But he'd never had the chance to test the idea personally. So when he saw an ad for a online master's of business administration program at Stevens-Henager College, he decided to get the degree — nonagenarian status be darned.

Three years later, the 93-year-old is set to graduate from the private nonprofit college Saturday. Along with Saratoga Springs mayor Mia Love, Wagnon will speak to more than 470 graduates at to the school's first online program graduation ceremony at Salt Lake City's Capitol Theater, 50 W. 200 South.

Democratic Utah Congressman Jim Matheson, who fended off a challenge from rising Republican star Love last year, was set to address more than 160 graduates from the school's Salt Lake City-Murray campus Friday night.
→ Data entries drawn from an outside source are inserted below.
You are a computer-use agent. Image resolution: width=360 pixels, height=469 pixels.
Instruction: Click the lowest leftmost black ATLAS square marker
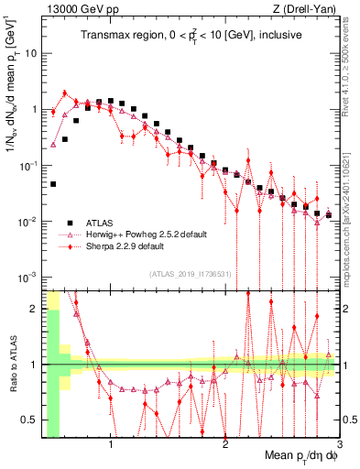point(53,184)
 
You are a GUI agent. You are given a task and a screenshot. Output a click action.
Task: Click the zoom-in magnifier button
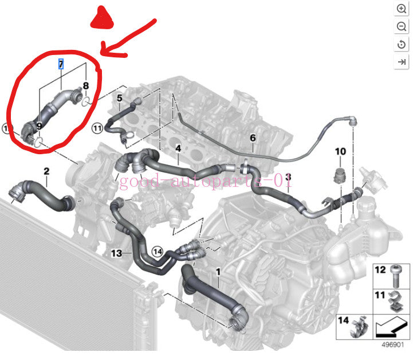(x=401, y=9)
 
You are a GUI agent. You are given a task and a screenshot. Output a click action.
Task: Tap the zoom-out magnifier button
(x=401, y=26)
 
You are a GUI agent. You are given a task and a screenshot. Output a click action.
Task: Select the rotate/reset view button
(x=401, y=44)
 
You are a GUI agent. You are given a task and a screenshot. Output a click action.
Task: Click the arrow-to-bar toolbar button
(x=401, y=62)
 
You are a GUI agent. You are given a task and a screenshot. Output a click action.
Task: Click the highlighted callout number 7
(x=61, y=64)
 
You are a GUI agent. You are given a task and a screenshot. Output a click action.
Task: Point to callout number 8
(x=86, y=85)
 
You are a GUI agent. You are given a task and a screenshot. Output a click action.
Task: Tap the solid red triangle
(x=102, y=18)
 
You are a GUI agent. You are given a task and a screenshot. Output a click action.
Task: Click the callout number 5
(x=120, y=98)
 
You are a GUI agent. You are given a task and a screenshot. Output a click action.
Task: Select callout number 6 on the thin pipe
(x=253, y=138)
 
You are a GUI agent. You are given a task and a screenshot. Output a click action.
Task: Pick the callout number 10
(x=340, y=151)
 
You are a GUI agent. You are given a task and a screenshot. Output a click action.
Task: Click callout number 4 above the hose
(x=178, y=148)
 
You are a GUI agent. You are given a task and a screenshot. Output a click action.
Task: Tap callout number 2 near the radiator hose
(x=46, y=171)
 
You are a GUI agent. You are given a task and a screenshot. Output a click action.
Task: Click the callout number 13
(x=116, y=253)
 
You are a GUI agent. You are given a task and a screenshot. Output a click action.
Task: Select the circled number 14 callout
(x=158, y=252)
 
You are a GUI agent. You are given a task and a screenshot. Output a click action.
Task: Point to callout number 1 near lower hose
(x=218, y=272)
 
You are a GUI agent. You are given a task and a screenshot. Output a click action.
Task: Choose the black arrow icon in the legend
(x=391, y=327)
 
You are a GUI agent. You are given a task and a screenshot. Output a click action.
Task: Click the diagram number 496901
(x=393, y=345)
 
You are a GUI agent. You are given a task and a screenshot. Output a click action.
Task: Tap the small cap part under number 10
(x=340, y=175)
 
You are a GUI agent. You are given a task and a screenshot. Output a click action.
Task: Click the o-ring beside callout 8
(x=86, y=101)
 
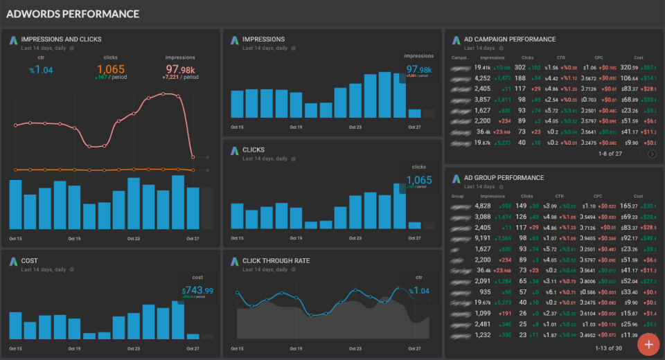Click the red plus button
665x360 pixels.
pos(648,343)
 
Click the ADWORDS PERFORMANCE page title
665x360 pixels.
pos(73,14)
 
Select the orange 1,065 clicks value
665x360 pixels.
pos(111,69)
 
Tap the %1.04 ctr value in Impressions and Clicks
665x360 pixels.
pos(41,69)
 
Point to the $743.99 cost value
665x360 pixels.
pos(197,290)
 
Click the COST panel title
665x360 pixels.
pos(30,261)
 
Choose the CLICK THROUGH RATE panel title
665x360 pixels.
pos(276,261)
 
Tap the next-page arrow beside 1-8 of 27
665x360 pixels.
pos(652,154)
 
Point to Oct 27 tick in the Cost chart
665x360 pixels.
pos(193,348)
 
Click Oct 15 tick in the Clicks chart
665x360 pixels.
pos(237,237)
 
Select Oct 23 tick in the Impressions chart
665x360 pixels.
pos(355,127)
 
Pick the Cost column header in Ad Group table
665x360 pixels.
pos(637,196)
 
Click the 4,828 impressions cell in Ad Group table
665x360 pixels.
pos(481,206)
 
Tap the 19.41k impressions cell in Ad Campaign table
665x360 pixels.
pos(483,68)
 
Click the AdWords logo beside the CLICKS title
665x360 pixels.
pos(234,150)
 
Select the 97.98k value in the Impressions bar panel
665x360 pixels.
pos(419,69)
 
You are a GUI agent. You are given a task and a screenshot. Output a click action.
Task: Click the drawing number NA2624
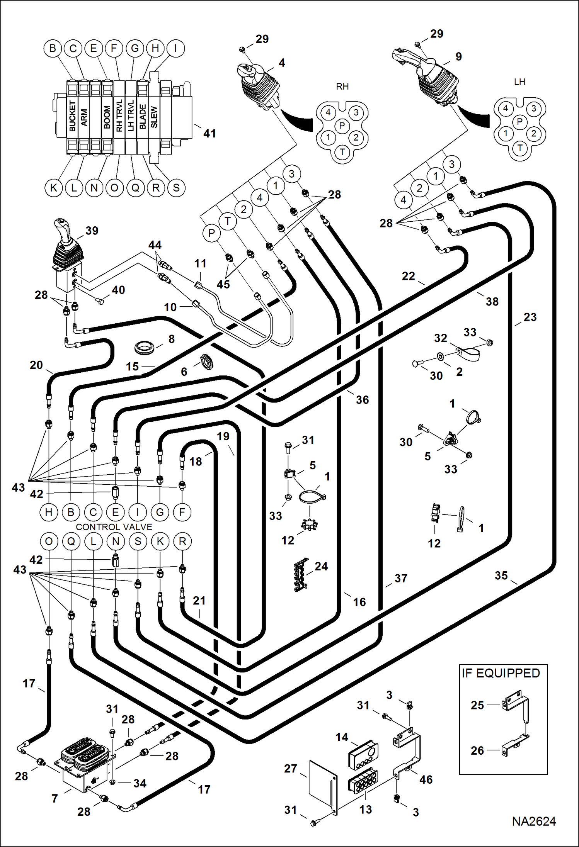(533, 821)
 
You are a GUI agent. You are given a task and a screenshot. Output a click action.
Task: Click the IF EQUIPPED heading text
(501, 673)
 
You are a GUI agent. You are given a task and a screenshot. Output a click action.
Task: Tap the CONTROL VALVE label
(114, 527)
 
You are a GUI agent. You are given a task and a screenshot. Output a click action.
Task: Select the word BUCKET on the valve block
(72, 116)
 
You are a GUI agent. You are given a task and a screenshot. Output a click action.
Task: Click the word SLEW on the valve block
(154, 117)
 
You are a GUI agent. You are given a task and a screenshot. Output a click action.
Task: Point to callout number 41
(209, 133)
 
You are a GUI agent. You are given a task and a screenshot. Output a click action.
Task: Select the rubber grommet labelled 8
(145, 346)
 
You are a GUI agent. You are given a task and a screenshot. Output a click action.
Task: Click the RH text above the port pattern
(342, 87)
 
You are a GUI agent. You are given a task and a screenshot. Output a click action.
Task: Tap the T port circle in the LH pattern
(520, 148)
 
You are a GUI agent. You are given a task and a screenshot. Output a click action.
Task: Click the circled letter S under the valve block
(176, 188)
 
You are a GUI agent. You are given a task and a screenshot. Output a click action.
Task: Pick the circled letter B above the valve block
(53, 48)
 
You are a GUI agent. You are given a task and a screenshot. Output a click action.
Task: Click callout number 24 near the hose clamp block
(321, 566)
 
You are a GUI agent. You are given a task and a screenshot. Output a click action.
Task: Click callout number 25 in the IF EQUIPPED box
(477, 705)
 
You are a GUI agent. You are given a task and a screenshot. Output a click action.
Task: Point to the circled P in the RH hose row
(211, 233)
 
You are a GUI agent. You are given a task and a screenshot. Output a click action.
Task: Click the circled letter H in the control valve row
(49, 512)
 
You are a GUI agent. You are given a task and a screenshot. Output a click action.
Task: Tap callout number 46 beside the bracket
(426, 779)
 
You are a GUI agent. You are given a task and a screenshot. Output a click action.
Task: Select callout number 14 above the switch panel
(342, 737)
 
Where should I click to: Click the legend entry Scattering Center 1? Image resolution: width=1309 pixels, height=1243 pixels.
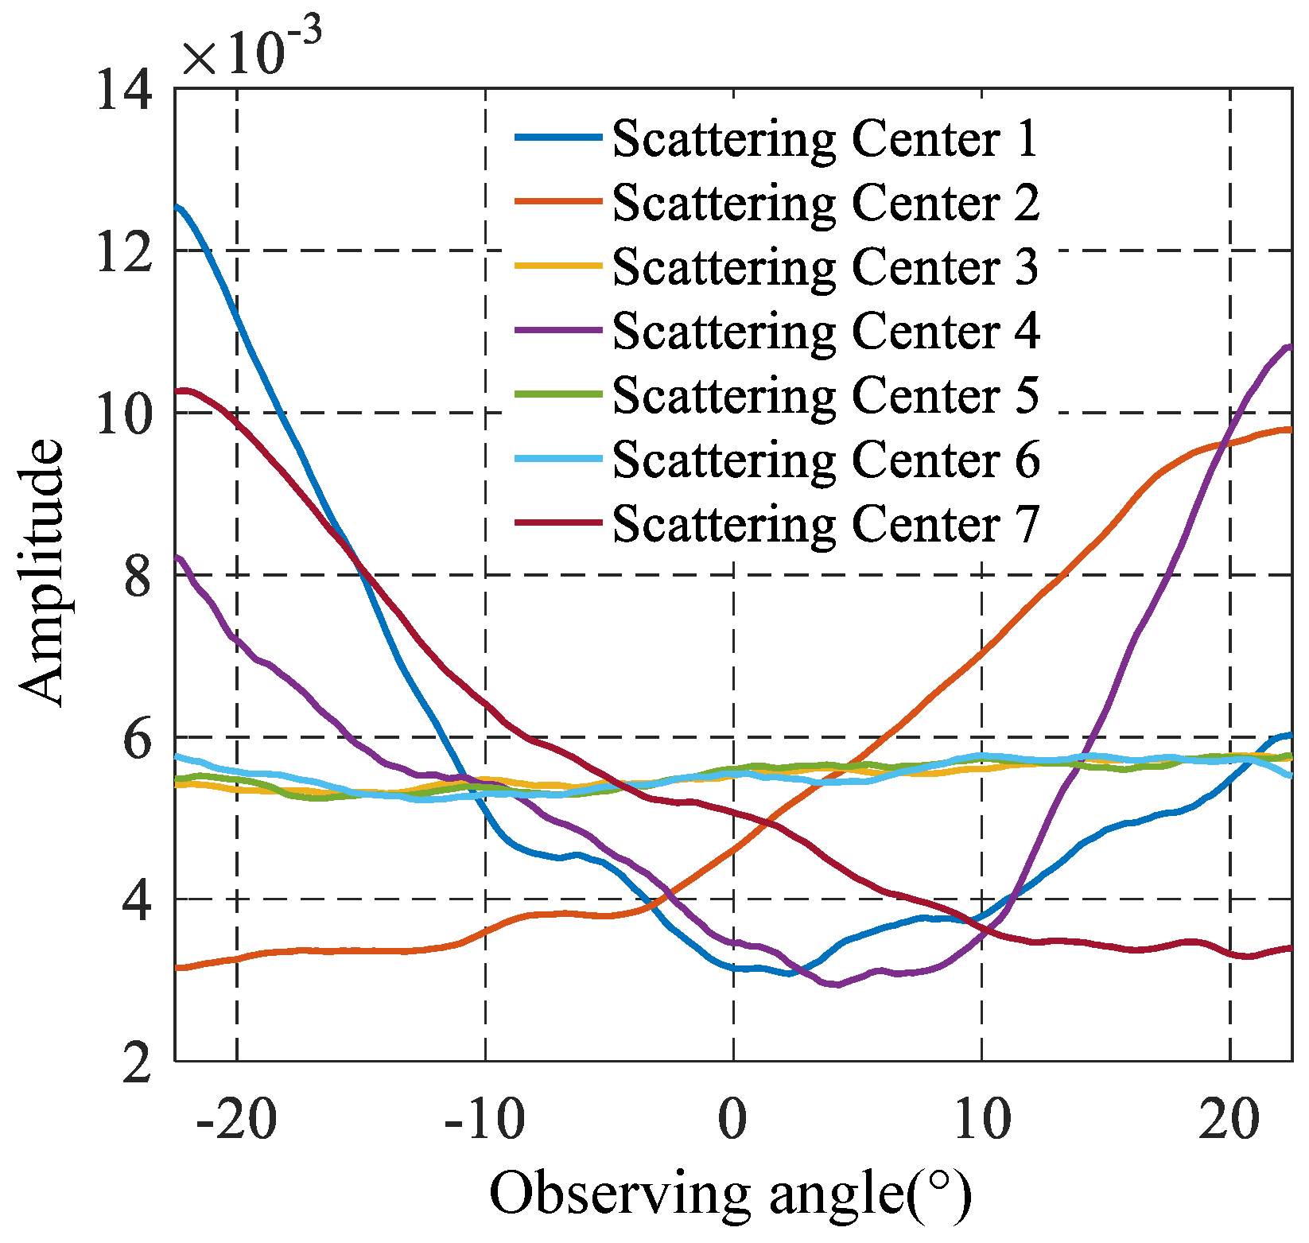(825, 138)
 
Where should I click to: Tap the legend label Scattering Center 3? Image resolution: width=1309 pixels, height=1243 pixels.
(825, 266)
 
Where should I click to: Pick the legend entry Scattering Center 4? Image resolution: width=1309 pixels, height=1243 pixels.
(825, 330)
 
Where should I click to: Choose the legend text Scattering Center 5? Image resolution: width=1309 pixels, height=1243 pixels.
(825, 394)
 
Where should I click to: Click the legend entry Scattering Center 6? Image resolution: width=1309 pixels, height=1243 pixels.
(825, 459)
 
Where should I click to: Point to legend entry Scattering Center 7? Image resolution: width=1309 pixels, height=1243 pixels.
(825, 523)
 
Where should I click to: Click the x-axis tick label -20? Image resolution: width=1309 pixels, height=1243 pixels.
(236, 1119)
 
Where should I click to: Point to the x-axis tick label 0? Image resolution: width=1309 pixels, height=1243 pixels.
(732, 1119)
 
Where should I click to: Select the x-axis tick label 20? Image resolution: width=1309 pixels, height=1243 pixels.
(1229, 1119)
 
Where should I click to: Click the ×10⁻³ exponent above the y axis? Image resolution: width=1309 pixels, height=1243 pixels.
(251, 51)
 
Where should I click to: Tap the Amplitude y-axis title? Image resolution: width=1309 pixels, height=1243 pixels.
(41, 573)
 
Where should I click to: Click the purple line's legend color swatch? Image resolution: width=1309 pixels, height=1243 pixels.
(557, 330)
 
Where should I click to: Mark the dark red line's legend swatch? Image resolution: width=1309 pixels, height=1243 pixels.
(557, 523)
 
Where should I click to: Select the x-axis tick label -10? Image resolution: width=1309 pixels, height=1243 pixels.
(484, 1119)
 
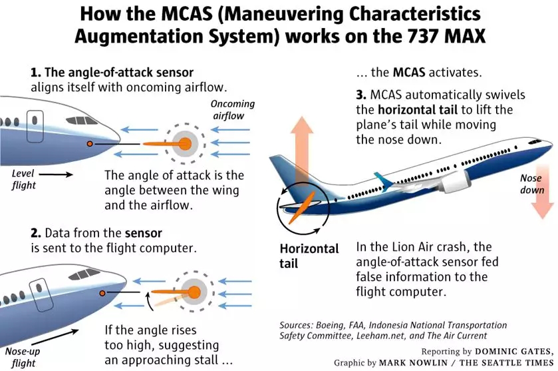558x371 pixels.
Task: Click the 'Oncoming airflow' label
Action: click(x=228, y=110)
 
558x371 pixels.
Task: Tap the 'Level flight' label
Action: click(x=24, y=179)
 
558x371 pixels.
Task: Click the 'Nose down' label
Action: click(x=533, y=185)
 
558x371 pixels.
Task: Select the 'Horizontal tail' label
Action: click(x=309, y=256)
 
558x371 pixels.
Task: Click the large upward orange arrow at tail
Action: click(x=304, y=159)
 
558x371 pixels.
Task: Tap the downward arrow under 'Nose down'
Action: click(x=543, y=206)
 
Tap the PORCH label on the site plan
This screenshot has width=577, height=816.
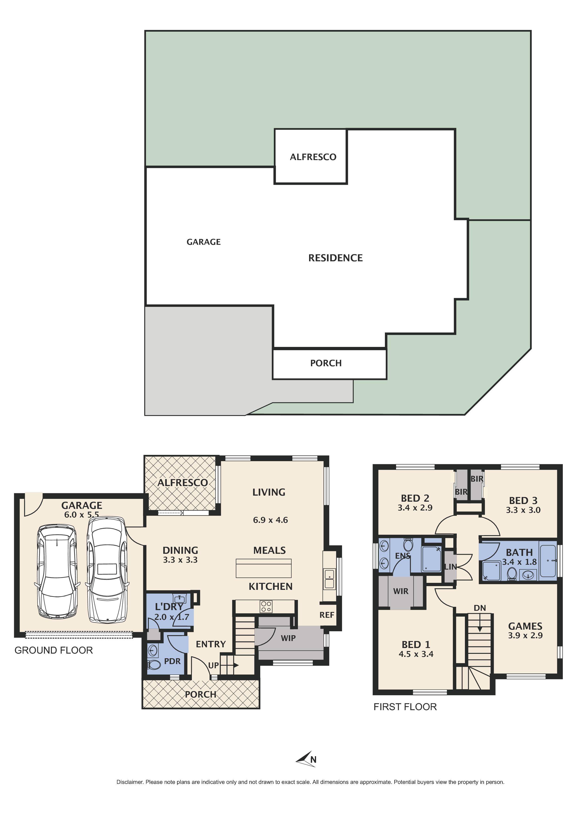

"The computer gave me more trouble than the courses," said a vibrant Wagnon, wearing an argyle sweater, blazer and tie for a recent interview. He had owned a computer before starting his MBA, "but all I used it for is to write letters I didn't have to use an eraser on."

Wagnon mastered graphing software, statistics and money management in the program, and wrote his final capstone paper about his own life.

"One instructor said, 'At your age, you've got a legacy for posterity,' " he said.

The son of an Oklahoma preacher and farmer who went to school in a horse-drawn buggy, Wagnon served in the U.S. Air Force and was discharged in 1945. He earned a bachelor's degree in mechanical engineering, then started a wide-ranging career that would take him from project management to home building to sales. He owned his own industrial gear sales company for 25 years, then moved on to manufactured home and real estate sales.

He was living in Idaho Falls when he saw the newspaper ad.

"Well, I needed something to do, so I took it," he said.

Online MBAs from Stevens-Henager typically cost between $28,000 and $29,000, according to online advancement coordinator J'Ann Sherry, though Wagnon said a scholarship paid for most of his education.

Now that he's finished Wagnon said he plans to write — he's revising a novel he wrote about a teenager on a wagon train in the 1870s — and speak. He's talking to Stevens-Henager about doing outreach work for the school.

"Everyone is interested in someone who's out of the mold, and I'm definitely out of the mold ... I'll talk to anybody that forms an audience," he said with the sparkle of a longtime salesman.

He has four children and 20 grandchildren, and recently married 78-year-old Delores Bennion after the death of his wife. The couple lives in Toquerville.

"Well, at my age most people say I couldn't do [the program,] and it's true for my family too," he said. "But I'm doing it and they appreciate that. They think it's great."